* _DATA ROWS_

= = = = = = =

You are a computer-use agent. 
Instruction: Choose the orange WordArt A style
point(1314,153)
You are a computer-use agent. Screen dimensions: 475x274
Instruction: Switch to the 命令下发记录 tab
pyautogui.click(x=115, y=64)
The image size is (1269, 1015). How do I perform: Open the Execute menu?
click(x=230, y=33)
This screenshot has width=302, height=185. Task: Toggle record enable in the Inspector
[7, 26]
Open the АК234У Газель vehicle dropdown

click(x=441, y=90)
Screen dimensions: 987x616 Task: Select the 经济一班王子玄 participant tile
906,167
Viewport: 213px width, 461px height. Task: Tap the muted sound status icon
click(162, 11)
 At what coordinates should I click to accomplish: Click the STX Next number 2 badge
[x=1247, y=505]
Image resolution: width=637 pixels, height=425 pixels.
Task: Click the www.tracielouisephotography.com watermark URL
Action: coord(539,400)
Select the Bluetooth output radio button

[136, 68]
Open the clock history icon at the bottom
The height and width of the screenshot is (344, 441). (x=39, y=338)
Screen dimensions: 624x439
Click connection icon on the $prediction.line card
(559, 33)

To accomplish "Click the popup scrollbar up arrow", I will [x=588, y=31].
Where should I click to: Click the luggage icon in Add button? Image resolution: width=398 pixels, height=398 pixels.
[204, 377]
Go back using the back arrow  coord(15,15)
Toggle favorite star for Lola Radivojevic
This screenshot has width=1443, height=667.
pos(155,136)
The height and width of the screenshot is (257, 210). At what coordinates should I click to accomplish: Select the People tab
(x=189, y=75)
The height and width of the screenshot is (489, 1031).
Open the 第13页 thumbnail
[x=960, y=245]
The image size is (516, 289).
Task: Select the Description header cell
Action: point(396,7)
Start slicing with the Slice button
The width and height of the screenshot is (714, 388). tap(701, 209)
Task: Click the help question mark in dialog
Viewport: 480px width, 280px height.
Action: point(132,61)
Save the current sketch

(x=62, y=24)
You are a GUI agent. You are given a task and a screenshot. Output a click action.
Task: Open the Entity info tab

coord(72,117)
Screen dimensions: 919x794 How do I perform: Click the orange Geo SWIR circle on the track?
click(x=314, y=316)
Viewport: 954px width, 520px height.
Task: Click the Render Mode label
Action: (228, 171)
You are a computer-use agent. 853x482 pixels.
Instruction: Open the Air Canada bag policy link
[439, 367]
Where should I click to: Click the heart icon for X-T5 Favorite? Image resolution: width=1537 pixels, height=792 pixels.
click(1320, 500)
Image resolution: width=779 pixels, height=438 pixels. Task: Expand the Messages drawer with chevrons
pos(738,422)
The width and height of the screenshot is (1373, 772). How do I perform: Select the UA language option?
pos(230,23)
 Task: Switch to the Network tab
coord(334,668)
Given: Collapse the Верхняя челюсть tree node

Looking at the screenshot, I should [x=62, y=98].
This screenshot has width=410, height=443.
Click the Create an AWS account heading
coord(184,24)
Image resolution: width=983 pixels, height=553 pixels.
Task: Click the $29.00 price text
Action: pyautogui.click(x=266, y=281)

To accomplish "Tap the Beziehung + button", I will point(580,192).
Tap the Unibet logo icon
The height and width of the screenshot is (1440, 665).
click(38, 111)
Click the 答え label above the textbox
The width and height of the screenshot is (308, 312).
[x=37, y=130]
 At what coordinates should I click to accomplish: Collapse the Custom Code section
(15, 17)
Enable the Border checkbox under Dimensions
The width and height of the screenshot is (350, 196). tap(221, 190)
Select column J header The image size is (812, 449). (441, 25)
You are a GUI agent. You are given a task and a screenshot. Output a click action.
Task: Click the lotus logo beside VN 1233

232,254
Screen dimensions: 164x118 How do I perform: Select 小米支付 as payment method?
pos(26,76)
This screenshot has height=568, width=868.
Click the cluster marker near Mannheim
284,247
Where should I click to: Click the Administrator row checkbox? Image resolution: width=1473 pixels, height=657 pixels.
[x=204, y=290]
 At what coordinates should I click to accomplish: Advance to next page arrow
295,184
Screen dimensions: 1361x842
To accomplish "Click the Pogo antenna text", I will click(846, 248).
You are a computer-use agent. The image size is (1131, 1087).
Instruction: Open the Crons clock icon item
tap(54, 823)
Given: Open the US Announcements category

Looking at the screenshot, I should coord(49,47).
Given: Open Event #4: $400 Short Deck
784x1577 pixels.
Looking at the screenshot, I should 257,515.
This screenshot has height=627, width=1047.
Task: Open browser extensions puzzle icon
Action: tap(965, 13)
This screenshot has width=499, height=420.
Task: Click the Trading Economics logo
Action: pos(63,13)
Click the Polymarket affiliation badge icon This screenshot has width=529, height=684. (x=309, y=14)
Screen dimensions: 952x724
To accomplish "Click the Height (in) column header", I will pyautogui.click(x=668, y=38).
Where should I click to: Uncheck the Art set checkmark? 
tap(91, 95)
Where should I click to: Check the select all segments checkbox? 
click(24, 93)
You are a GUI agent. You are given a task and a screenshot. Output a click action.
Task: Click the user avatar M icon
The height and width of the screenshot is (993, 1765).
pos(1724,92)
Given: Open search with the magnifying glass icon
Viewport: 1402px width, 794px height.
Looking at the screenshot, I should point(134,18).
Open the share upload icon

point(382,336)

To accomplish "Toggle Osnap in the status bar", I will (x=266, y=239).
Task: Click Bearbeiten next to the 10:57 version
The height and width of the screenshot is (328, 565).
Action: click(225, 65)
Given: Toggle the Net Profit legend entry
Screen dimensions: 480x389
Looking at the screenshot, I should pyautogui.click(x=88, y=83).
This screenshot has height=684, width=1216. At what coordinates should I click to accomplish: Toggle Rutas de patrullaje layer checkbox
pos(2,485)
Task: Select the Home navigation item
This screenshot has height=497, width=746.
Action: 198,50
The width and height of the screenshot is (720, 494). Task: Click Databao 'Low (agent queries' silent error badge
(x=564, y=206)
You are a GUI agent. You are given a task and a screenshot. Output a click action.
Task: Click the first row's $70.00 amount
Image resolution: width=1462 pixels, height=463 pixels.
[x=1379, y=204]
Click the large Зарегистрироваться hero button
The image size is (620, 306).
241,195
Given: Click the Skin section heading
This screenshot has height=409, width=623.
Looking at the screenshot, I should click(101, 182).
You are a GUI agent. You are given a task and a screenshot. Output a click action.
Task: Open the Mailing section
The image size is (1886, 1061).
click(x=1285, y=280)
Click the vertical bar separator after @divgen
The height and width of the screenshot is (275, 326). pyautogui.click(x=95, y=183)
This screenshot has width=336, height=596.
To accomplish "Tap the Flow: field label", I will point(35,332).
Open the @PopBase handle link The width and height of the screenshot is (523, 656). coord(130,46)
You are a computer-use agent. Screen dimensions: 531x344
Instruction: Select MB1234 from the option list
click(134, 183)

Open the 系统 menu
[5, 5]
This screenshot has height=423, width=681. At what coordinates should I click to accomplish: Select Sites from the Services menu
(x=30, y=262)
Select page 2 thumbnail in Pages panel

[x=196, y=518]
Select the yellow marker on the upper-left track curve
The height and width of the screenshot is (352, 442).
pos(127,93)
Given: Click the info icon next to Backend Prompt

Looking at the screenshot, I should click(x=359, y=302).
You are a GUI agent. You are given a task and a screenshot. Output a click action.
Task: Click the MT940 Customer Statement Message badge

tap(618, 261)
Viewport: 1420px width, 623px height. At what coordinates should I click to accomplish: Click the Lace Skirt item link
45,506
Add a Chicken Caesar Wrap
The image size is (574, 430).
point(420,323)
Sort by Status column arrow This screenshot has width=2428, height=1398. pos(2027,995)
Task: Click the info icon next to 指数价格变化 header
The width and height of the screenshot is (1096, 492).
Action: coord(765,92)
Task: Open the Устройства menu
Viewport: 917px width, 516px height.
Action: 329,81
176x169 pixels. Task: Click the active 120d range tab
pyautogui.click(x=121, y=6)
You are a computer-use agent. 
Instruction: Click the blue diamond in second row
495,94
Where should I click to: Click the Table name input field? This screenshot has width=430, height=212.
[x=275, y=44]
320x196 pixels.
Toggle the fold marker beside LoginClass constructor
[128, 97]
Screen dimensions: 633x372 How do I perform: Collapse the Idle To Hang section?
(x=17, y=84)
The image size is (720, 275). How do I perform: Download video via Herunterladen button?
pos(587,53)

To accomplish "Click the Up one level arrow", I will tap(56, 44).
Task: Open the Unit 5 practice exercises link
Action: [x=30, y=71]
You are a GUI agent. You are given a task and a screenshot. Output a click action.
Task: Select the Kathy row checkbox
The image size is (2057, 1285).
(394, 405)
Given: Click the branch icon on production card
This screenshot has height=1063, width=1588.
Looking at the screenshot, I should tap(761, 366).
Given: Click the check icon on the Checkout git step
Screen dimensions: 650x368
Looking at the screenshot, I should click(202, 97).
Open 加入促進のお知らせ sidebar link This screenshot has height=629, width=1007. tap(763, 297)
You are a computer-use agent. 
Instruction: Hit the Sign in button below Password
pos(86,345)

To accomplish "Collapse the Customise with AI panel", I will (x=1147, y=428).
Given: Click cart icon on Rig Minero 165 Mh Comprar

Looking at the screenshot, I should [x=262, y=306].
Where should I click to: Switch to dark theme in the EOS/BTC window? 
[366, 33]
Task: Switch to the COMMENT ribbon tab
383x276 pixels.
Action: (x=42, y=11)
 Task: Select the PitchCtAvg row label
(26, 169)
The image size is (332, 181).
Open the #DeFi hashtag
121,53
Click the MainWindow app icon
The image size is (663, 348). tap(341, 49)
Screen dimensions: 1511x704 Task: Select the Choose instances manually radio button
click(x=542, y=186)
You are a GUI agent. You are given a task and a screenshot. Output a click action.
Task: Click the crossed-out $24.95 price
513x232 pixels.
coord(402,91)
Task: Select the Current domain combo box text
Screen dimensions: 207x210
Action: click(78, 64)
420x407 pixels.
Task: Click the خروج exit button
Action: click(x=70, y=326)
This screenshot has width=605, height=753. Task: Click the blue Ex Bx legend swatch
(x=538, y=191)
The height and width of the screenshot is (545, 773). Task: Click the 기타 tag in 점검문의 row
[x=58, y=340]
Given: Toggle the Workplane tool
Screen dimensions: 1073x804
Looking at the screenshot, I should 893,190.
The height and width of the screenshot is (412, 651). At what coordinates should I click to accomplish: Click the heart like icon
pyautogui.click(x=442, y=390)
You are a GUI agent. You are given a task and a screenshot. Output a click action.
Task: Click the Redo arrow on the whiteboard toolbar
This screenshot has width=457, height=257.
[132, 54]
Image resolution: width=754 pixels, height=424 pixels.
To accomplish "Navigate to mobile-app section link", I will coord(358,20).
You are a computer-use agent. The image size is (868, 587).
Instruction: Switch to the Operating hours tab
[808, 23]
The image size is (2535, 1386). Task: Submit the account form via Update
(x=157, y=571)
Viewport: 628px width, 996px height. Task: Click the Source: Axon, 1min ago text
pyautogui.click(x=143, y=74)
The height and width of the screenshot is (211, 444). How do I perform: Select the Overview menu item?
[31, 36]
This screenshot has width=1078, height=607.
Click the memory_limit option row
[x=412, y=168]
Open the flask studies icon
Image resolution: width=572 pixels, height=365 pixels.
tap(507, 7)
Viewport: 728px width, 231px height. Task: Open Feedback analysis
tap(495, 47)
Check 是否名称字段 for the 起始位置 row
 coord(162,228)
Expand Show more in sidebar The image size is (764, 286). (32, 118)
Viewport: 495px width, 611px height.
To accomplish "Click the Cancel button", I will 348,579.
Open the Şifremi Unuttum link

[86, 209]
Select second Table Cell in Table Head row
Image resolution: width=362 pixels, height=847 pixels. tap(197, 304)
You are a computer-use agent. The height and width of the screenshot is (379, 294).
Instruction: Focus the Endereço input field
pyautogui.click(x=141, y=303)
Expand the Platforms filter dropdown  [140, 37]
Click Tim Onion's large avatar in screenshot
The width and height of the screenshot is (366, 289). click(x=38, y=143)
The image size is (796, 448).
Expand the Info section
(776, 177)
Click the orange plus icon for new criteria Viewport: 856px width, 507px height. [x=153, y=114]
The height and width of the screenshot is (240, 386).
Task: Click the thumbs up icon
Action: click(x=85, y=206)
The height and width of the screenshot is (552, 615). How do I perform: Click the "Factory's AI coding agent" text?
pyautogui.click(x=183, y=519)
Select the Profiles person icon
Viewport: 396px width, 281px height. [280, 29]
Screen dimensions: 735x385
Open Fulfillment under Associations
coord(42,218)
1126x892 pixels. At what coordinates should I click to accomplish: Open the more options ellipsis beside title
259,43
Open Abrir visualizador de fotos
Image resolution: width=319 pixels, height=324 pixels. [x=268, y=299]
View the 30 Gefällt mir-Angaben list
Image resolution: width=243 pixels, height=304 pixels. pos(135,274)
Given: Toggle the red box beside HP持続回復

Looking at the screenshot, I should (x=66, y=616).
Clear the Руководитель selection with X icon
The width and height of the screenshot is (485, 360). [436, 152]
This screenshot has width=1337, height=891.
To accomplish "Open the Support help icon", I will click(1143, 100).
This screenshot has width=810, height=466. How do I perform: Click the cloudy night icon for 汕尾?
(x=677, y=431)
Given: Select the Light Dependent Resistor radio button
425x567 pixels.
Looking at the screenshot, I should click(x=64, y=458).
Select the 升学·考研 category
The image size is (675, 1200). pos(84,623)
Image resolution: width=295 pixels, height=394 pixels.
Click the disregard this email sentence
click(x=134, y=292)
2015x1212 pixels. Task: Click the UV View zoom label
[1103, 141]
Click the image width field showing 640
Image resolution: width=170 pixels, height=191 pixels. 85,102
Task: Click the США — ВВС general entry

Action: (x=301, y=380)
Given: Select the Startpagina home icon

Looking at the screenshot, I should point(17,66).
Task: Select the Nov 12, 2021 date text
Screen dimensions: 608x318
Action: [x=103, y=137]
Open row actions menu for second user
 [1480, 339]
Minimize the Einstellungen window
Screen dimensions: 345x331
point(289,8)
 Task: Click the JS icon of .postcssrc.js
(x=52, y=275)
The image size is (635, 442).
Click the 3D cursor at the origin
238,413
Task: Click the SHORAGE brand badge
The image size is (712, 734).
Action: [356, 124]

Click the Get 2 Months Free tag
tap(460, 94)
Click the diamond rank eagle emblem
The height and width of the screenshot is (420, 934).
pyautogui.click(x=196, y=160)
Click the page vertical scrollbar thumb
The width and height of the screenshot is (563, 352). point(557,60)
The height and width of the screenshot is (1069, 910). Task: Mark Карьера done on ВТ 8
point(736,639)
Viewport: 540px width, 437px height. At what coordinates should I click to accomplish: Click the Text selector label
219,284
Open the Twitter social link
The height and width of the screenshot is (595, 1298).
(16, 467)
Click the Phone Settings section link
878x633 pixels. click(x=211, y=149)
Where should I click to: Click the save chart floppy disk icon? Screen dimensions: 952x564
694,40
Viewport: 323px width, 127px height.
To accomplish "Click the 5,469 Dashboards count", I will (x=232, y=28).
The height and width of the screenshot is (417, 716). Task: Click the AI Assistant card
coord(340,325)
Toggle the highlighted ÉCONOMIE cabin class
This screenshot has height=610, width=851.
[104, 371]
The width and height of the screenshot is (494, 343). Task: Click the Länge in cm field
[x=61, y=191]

= = = = = = =

* _WORK INSTRUCTIONS_
Rewrite the listing, from its first line up to and including the line with "will [x=588, y=31].", as a Markdown table with the columns Row and Line. Number each line and leave out blank lines.

* _EXPECTED OUTPUT_
| Row | Line |
|---|---|
| 1 | You are a computer-use agent.  |
| 2 | Instruction: Choose the orange WordArt A style |
| 3 | point(1314,153) |
| 4 | You are a computer-use agent. Screen dimensions: 475x274 |
| 5 | Instruction: Switch to the 命令下发记录 tab |
| 6 | pyautogui.click(x=115, y=64) |
| 7 | The image size is (1269, 1015). How do I perform: Open the Execute menu? |
| 8 | click(x=230, y=33) |
| 9 | This screenshot has width=302, height=185. Task: Toggle record enable in the Inspector |
| 10 | [7, 26] |
| 11 | Open the АК234У Газель vehicle dropdown |
| 12 | click(x=441, y=90) |
| 13 | Screen dimensions: 987x616 Task: Select the 经济一班王子玄 participant tile |
| 14 | 906,167 |
| 15 | Viewport: 213px width, 461px height. Task: Tap the muted sound status icon |
| 16 | click(162, 11) |
| 17 |  At what coordinates should I click to accomplish: Click the STX Next number 2 badge |
| 18 | [x=1247, y=505] |
| 19 | Image resolution: width=637 pixels, height=425 pixels. |
| 20 | Task: Click the www.tracielouisephotography.com watermark URL |
| 21 | Action: coord(539,400) |
| 22 | Select the Bluetooth output radio button |
| 23 | [136, 68] |
| 24 | Open the clock history icon at the bottom |
| 25 | The height and width of the screenshot is (344, 441). (x=39, y=338) |
| 26 | Screen dimensions: 624x439 |
| 27 | Click connection icon on the $prediction.line card |
| 28 | (559, 33) |
| 29 | To accomplish "Click the popup scrollbar up arrow", I will [x=588, y=31]. |